## ÉNONCÉ
Recopiez telles quelles toutes les lignes des enregistrements ci-dessous, en omettant les images.

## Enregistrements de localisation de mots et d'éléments
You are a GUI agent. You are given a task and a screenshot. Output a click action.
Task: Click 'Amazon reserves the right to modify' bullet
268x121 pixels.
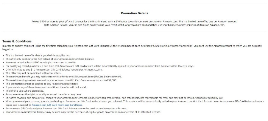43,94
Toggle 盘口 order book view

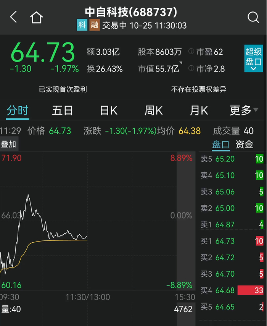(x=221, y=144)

## TÂCHE RÉALISÉE
You are a GUI agent. You are given a task and a screenshot. Output a click action.
Task: Click 'Amazon reserves the right to modify' bullet
268x121 pixels.
43,94
Toggle 盘口 order book view

(x=221, y=144)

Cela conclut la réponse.